Legislators and lobbyists in the Connecticut state Capitol on Jan. 4, 2023, the first day of the legislative session. Stephen Busemeyer / CT Mirror

The House voted Wednesday to send to the governor a bill limiting the use of deceptive or coercive tactics during police interrogations. 

After advancing on an 80-70 vote, with one lawmaker absent, Senate Bill 1071 now awaits Gov. Ned Lamont’s signature for final passage. Sixteen Democrats sided with the Republican minority in opposition.

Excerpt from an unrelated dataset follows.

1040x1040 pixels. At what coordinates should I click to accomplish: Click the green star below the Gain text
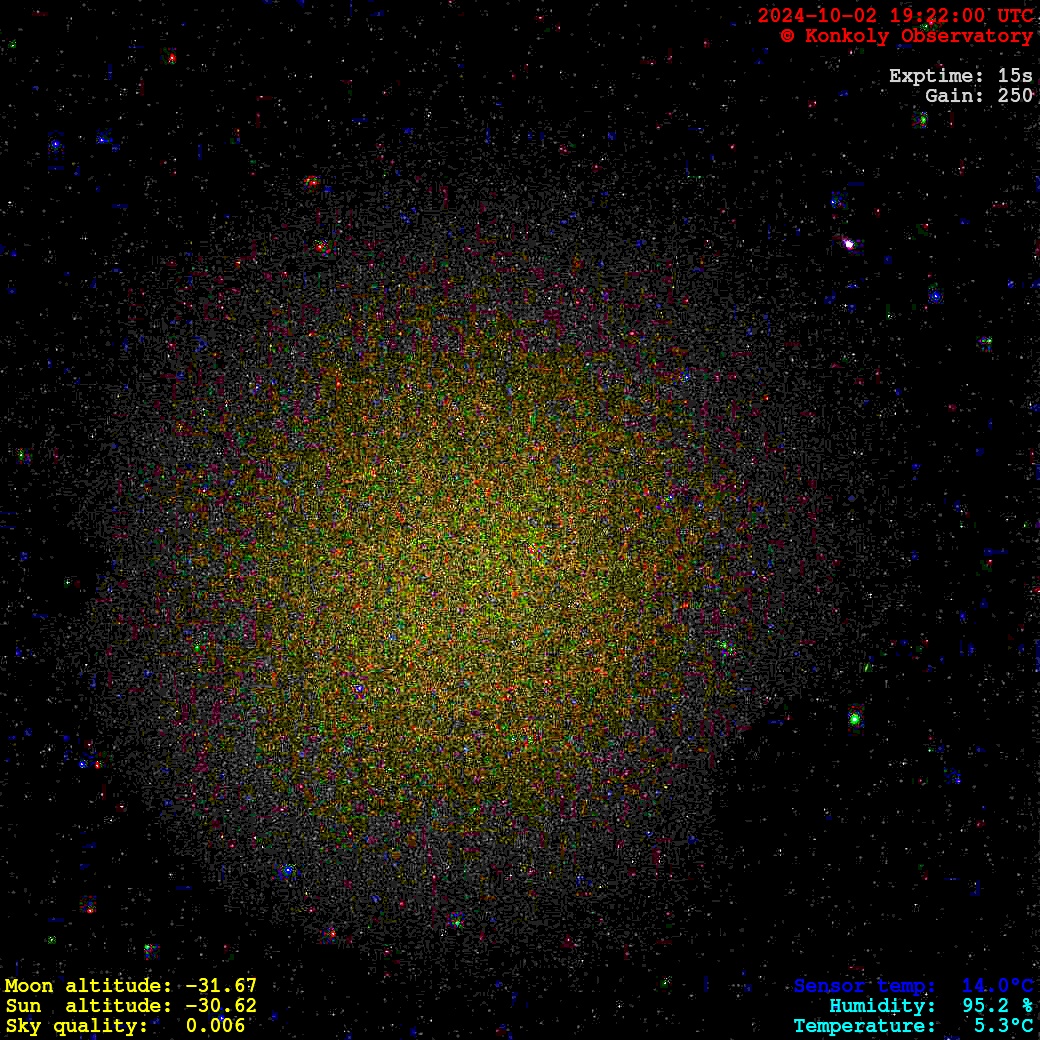click(x=922, y=119)
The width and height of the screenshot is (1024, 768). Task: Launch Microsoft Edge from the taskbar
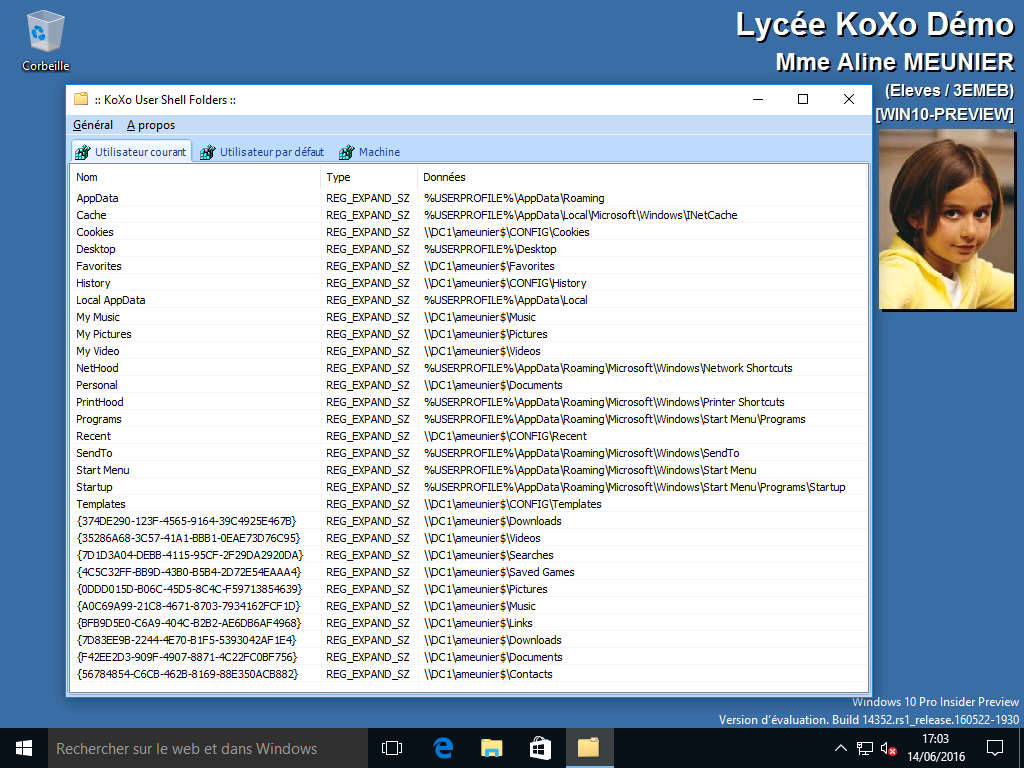point(442,747)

The legislation made it through the Senate along party lines earlier this month, 24-12. 

If signed into law, the bill will deem an admission, confession or statement to police inadmissible or involuntary if it was obtained through deception or coercive interrogation tactics, such as depriving a person of their physical or mental health needs, or using or threatening physical force, the unlawful arrest of another individual or imposing unlawful penalties on the person under interrogation or another person. 

The legislation carves out additional protections for minors by expanding the definition to include lying about evidence, misrepresenting the law and making false promises of leniency. 

“Children should be safe and protected everywhere, including when they’re in a police interrogation room, facing down police who have handcuffs and guns,” Claudine Constant, public policy and advocacy director of the ACLU of Connecticut, said in a statement. “It’s wrong to lie to children in our daily lives, and it’s especially wrong, although currently legal, for police to lie to children during interrogations.

“Deceptive police interrogations most harm people whom our state has made most vulnerable, including Black and Latinx youth and people with disabilities. We are thrilled that today, the legislature took a stand for protecting children and against deceptive police interrogation tactics, and we urge Governor Lamont to sign this bill quickly,” the statement says.

While none of the Democrats who voted against the bill publicly spoke against it on the House floor, Republicans asserted that there was no recent data or anecdotal evidence to suggest that police actually use deceptive or coercive tactics, and that the bill would restrict law enforcement from doing their jobs effectively — the same grounds for their disapproval of a landmark police accountability bill in 2020.

“We haven’t established any need at all,” said Rep. Craig Fishbein, R-Wallingford, the top House Republican on the Judiciary Committee. “By us having to debate … it makes the public perception that officers are doing these things in the state of Connecticut. And that is not the case.”

But eight out of 31 wrongful convictions in Connecticut, or 23%, documented by the National Registry of Exonerations involved a false confession, with the most recent conviction happening in 2018. It is unclear how many wrongful convictions with false confessions have gone unsolved or unreported.  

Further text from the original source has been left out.